Вот Энрике и выступил. Но теперь будет легче, путь уже указан».
— Послезавтра переезжать будем, — повторил Рамиро.
— Очень рад за Бланку и за вашу дочку, — сказал Хоакин.
Войдя в свою комнату, Хоакин первым делом подошел к кровати и достал из-под нее сверток с подпольной литературой, которую спрятал туда накануне.
— Отнесу-ка Пепите, пускай у себя спрячет, — волнуясь, сказал он вслух.
* * *
Мария, получив письмо от сестры, попросила на работе расчет и неторопливо принялась собираться в дорогу. На деньги, высланные сестрой, она оформила паспорт и выездную визу во Францию.
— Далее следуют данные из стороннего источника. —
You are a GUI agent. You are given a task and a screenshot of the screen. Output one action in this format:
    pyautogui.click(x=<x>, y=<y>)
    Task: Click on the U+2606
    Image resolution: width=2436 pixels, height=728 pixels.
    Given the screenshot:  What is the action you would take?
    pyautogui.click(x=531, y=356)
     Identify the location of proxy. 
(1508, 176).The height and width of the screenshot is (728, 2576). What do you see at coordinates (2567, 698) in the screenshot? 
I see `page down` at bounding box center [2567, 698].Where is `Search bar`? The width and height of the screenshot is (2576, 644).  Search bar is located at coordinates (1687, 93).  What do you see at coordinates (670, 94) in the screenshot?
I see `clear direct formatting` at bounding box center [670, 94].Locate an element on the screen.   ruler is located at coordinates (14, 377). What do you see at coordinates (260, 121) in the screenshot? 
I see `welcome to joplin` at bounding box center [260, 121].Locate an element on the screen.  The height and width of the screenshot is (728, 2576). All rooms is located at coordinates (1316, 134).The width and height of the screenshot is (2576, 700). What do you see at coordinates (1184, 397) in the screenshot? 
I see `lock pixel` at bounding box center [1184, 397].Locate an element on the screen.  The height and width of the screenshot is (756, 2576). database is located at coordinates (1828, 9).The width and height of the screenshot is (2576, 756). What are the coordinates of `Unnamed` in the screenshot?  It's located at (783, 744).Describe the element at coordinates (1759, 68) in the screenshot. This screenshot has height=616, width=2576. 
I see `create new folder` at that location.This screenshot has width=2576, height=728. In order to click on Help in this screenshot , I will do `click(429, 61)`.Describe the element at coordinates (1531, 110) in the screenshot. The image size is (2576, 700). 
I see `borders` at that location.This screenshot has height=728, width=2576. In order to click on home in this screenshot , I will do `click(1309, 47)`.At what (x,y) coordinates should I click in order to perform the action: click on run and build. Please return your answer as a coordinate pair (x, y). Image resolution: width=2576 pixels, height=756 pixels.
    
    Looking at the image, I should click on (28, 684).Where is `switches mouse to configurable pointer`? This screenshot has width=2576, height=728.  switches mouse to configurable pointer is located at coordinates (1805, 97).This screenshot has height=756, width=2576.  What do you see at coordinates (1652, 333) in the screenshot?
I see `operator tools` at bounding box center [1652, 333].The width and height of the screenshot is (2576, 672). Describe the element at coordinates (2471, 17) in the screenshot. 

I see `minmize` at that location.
Купила себе черный костюм и еще кое-что из белья. Постаралась не поддаваться пагубной привычке выпивать и стала лучше питаться. Она надеялась за короткое время восстановить силы, сбросить с себя страшную усталость последних дней и хоть немного поправиться.
Мария словно преобразилась в сумятице приготовлений к отъезду. Она бегала по магазинам, покупая разные мелочи, которых ей прежде так недоставало.
В квартире теперь оставались только она да Хоакин. Фалангист со своим семейством съехал. Отношения Марии с пасынком значительно улучшились.
— Знаешь, Хоакин, — сказала как-то Мария.
— Что?
— Я получила письмо.
— Какое письмо? — спросил Хоакин, не отрывая взгляда от газеты, которую читал.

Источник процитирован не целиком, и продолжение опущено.